Today, Hawn, Maldonado and Roberts say, both male and female faculty acknowledge greater interest in pursuing work and family goals simultaneously. “The issues that are traditionally thought to be gender-based are actually issues that affect all of us,” says Maldonado. “I’m an epidemiologist, and one of the things we learn in training is that outliers can sometimes tell you the key to the problem you’re looking at. Since women tended to be the primary caregivers, it seemed to be amplified for women, but it’s a problem for everyone.”

Women also do more housework, says Girod, citing a 2010 study by Stanford professor of history Londa Schiebinger, PhD, that found that female scientists performed 54 percent of core household tasks, whereas male scientists performed 28 percent. There are also studies showing that women faculty members shoulder a disproportionate share of “academic housework” — work that benefits the institution but does not necessarily advance individual careers, such as committee service, extra teaching responsibilities or student advising.

To address work-life pressures, in 2013-14 Stanford piloted a time-banking program, which provided faculty with credits for such things as serving on committees or providing mentoring. They could exchange those credits for things that would buy them time back at work or at home, such as grant-writing support, housecleaning or meal delivery. Time banking is a better fit for academic culture, Valantine says, than giving people time off in exchange for extra work, or an extra year on the tenure clock after maternity leave. “These integrative policies have to be framed as career advancing, rather than career pausing,” she says. “We were able to demonstrate tremendous return on investment.” Although the pilot has ended, the Department of Emergency Medicine has chosen to provide time banking for its faculty, and other departments may follow suit.

The next generation

Odette Harris has a pair of photos of the Stanford neurosurgery faculty and residents on her office wall. One day, her two young daughters came in, saw them, and asked, “Mommy, where are the women?”

“I was like, ‘What are you talking about?’ ” Harris says. “And I came over to look at the pictures and I was like, holy crap, you’re absolutely right.” In the photo from 2003, when Harris finished her residency, there is one other woman, and she’s a neurologist rather than a neurosurgeon. In the 2009 photo, from Harris’ first year on the faculty, there are a smattering, but again, most of them are not surgeons. In certain surgical specialties, women remain rare.

“The sense of isolation is pretty overwhelming if you don’t have the sounding board and the mentorship,” Harris says, emphasizing that she herself has felt strongly supported by the senior members of her department. “Everyone needs a sense of community to be able to thrive in this environment.” In collaboration with the school’s Office of Faculty Development and Diversity, she is spearheading a new program that will create small, supportive groups of women.
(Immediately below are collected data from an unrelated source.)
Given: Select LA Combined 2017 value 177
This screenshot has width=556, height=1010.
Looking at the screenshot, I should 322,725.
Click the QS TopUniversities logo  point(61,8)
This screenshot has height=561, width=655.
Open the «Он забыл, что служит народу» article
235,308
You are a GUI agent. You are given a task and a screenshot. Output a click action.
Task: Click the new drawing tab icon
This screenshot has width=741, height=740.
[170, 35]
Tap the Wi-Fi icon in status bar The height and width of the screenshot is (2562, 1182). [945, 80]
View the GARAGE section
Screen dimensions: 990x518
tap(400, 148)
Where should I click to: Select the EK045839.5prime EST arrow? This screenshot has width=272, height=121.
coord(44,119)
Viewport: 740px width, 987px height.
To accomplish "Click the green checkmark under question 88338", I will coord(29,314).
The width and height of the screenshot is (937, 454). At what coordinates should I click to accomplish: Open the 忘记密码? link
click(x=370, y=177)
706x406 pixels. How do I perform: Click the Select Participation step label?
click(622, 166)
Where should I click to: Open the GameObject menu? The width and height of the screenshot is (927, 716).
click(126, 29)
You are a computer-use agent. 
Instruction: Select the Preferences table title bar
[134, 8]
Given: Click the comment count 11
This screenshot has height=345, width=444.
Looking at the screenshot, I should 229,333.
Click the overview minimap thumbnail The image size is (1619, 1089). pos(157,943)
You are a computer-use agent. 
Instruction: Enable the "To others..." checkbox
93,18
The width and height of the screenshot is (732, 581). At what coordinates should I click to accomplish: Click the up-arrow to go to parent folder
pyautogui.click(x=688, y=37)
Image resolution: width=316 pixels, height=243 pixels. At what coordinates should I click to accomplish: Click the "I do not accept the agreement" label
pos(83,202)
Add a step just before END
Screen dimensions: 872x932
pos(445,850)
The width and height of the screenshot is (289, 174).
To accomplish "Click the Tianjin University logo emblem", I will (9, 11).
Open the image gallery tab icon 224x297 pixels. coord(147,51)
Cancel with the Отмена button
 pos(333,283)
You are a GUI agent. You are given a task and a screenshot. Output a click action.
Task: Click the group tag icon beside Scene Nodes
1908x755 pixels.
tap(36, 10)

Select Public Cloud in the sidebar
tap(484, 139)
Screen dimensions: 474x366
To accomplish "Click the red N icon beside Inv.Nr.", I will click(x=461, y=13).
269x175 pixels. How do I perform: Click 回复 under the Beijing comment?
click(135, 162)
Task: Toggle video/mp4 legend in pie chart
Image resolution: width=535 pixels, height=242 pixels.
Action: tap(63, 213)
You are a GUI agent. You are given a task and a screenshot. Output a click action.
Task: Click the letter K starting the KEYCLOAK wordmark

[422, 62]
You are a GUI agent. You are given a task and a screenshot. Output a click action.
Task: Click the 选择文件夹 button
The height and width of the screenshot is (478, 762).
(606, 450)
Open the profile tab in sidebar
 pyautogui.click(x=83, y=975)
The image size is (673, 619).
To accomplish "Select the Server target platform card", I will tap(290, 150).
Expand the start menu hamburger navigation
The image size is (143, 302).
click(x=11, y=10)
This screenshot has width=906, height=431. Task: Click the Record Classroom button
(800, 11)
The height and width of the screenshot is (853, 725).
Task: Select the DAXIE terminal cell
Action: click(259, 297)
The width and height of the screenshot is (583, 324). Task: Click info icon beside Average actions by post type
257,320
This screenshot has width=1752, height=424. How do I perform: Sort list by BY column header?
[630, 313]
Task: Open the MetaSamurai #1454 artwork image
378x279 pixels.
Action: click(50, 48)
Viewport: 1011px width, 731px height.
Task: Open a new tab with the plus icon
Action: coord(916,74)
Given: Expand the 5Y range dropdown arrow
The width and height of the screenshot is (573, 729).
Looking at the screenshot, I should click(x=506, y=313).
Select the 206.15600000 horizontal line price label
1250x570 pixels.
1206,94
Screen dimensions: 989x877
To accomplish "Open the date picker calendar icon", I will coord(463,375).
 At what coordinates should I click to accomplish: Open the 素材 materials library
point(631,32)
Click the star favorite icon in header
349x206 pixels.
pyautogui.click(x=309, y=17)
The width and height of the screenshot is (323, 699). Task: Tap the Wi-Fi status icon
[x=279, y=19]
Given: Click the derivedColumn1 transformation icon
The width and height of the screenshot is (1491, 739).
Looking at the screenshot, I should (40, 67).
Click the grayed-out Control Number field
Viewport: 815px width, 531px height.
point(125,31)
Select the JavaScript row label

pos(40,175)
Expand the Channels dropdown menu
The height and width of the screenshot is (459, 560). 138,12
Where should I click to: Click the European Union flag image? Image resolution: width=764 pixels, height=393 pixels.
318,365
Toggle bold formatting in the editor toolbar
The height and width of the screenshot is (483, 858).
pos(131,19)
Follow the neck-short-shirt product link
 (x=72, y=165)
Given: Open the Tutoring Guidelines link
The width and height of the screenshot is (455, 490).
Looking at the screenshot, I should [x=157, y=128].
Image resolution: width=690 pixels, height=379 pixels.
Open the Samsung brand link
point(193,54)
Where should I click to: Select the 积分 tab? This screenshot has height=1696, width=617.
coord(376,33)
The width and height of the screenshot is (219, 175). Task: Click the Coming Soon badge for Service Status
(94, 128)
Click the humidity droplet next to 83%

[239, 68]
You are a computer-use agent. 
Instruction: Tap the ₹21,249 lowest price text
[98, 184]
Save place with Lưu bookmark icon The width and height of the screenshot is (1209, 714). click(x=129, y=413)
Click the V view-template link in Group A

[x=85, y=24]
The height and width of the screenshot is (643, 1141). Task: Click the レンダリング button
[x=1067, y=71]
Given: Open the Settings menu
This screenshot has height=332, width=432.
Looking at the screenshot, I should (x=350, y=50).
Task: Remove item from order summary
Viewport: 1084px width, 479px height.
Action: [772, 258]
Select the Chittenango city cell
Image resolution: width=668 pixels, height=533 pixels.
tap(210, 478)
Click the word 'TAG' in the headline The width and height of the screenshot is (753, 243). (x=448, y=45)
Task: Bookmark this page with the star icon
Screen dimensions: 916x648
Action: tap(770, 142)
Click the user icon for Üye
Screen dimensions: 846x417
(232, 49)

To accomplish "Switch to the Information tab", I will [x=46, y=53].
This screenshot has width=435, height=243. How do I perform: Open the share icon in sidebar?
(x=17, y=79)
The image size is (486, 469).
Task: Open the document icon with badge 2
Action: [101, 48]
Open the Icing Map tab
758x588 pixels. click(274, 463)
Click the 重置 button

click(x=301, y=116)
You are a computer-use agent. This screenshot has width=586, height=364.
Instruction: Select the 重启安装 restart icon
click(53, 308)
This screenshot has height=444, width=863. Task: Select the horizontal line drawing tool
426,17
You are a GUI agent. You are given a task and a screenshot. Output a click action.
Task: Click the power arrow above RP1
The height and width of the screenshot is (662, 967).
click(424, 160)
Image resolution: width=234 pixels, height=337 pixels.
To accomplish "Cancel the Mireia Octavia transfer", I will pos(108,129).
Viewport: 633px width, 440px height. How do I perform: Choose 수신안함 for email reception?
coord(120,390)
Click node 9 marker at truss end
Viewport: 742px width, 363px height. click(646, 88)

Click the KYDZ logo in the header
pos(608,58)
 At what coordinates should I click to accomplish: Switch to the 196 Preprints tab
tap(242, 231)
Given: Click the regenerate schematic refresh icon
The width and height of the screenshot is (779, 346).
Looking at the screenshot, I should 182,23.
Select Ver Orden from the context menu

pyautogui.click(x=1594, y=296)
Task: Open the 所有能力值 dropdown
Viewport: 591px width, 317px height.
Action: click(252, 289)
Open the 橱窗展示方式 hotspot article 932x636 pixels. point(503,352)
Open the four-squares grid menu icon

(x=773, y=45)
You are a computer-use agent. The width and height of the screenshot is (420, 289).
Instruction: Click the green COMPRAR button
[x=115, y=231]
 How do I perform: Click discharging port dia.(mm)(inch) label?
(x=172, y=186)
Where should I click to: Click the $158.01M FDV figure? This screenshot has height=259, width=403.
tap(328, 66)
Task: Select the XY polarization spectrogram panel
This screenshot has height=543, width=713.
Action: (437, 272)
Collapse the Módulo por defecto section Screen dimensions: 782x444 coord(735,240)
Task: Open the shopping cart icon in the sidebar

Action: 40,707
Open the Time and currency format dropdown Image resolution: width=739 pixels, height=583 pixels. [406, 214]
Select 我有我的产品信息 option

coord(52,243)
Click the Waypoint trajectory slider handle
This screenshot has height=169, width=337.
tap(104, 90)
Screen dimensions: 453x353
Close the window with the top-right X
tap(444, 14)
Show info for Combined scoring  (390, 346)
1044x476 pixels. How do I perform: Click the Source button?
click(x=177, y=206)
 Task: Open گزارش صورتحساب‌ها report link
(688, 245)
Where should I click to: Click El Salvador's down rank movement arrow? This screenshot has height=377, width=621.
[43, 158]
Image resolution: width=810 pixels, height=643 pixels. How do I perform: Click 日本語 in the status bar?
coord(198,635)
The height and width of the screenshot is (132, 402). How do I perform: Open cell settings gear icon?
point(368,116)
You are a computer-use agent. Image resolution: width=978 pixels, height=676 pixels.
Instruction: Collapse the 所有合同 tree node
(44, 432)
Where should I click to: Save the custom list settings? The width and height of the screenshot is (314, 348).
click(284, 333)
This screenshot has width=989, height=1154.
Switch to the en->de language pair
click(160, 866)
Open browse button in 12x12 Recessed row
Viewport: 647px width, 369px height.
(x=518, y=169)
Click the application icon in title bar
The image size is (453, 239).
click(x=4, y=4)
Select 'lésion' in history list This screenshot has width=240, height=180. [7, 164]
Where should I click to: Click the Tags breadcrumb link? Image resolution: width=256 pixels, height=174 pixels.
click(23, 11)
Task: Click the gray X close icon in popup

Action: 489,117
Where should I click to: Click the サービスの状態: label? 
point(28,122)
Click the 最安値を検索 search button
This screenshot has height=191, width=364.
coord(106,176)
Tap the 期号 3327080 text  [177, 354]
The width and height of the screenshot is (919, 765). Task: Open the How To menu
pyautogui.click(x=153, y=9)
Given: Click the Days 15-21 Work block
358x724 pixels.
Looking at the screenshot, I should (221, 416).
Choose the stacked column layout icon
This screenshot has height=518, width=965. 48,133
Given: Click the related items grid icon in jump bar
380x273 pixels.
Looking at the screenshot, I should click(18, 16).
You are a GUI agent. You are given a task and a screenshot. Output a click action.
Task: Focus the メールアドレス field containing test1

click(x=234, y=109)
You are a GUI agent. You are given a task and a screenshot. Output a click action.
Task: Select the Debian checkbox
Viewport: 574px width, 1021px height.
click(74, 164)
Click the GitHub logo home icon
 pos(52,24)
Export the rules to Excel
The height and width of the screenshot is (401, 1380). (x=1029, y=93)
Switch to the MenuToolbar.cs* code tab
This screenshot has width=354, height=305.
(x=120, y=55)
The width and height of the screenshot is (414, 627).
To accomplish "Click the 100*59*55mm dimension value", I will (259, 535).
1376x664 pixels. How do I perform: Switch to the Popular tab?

The office also offers a monthly networking luncheon for all female faculty.

Outside of her work in neuro­surgery, Harris has made it her mission to improve access to careers like hers, primarily through science outreach to children. “There are few jobs where you can take the time outside of work to serve on the board of a Boys’ and Girls’ Club,” she says. “Where you can bring in an entire all-girls school to volunteer for a year at the VA when you’re a neurosurgeon and some may think your time is better spent in the operating room. I have amazing bosses who authentically support that kind of vision. And to have opportunities like that and still be a neurosurgeon is a dream.”

There’s only one workplace Harris could combine these threads, she says: academic medicine. “If I have a legacy in the next 30 years, I hope it’s my grass-roots efforts to inspire kids,” Harris says. “Someday, my children will not be the first or the onlies.”